Akan tetapi, Siti mengingatkan penyesalan mungkin saja bersifat manipulatif. Yaitu, ia menyesal bukan atas kesadaran, tapi karena takut mengalami konsekuensi yang lebih berat seperti perceraian atau dilaporkan.
"Pada tahap inilah hati pasangan akan luluh, merasa kasihan, dan memaafkannya kembali. Tentu dengan harapan bahwa si pelaku benar-benar bertobat dan tidak melakukan kekerasan lagi," kata Siti.
Pada tahap stabil (calm phase), biasanya akan situasi ini menunjukkan relasi kembali diliputi situasi yang relatif stabil. Pertengkaran apalagi kekerasan telah mereda.
Kedua pihak bisa jadi telah mengalami kelelahan fisik dan emosi sehingga tidak ada lagi tenaga untuk bertengkar. Namun, tidak berarti bahwa mereka telah berhasil menyelesaikan akar masalahnya.

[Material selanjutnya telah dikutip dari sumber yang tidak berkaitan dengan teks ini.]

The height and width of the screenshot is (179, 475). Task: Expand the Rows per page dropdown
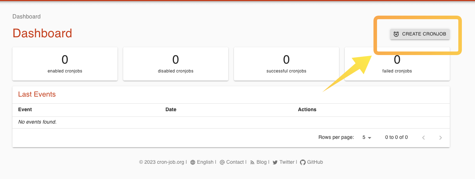pyautogui.click(x=367, y=137)
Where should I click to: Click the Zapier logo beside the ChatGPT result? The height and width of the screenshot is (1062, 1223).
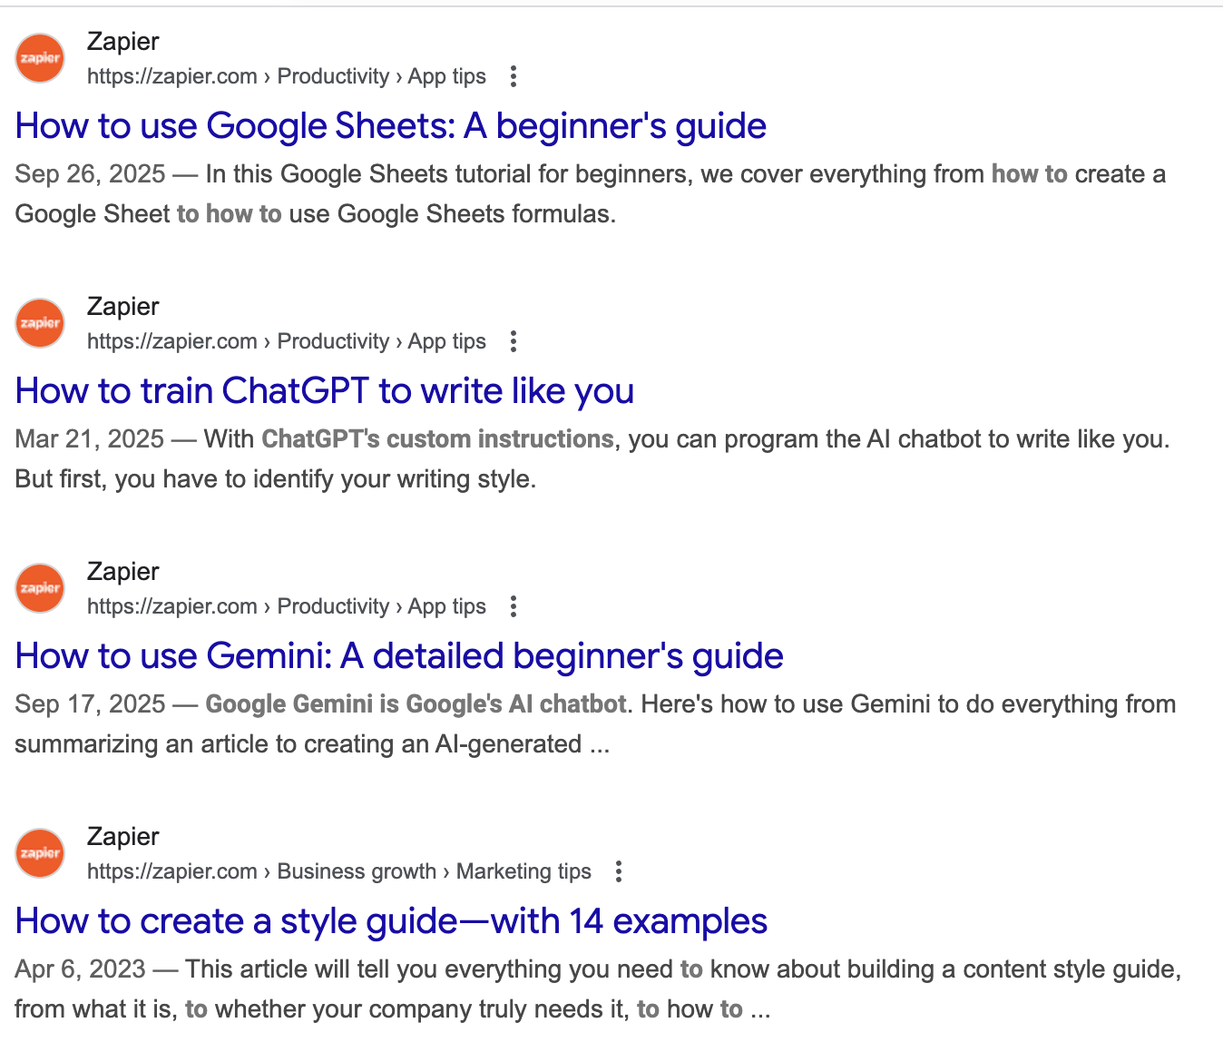(39, 322)
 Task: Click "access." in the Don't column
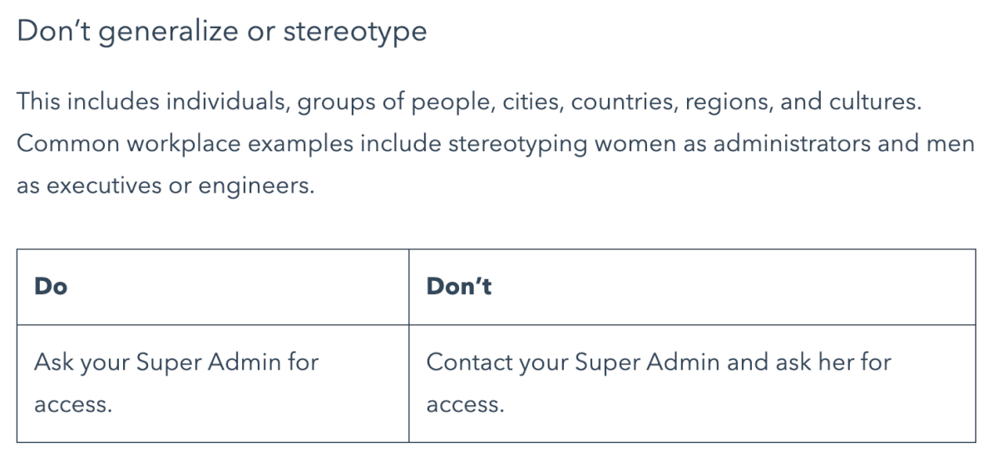[x=465, y=407]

"Suatu waktu situasi ini akan kembali terkoyak bila permasalahan muncul dan tenaga kemarahan telah terkumpul. Artinya, suatu ketika kedua pihak akan kembali memasuki tahap pertamanya. Demikian selanjutnya," kata Siti.
Adapun AF kini telah ditetapkan menjadi tersangka KDRT terhadap YA. Ia terancam hukuman lima tahun penjara.
AF disangkakan Pasal 44 Ayat (1) Subsider Ayat (4) Undang-Undang RI Nomor 23 Tahun 2004 tentang Penghapusan Kekerasan Dalam Rumah Tangga.
Meski sudah menjadi tersangka, AF belum ditahan karena bersikap koorperatif. Polisi bakal melayangkan surat panggilan untuk AF.
YA dan AF tinggal di Jalan Raya Wibawa Mukti 2, Kelurahan Jatiasih, Kota Bekasi. Keduanya membangun biduk rumah tangga sejak 2015 dan dikaruniai tiga anak.
Sebelumnya, YA telah melaporkan AF ke Polres Metro Bekasi Kota pada Agustus 2021 atas kasus dugaan KDRT. Namun, laporan KDRT itu terhenti karena YA berdamai dengan AF.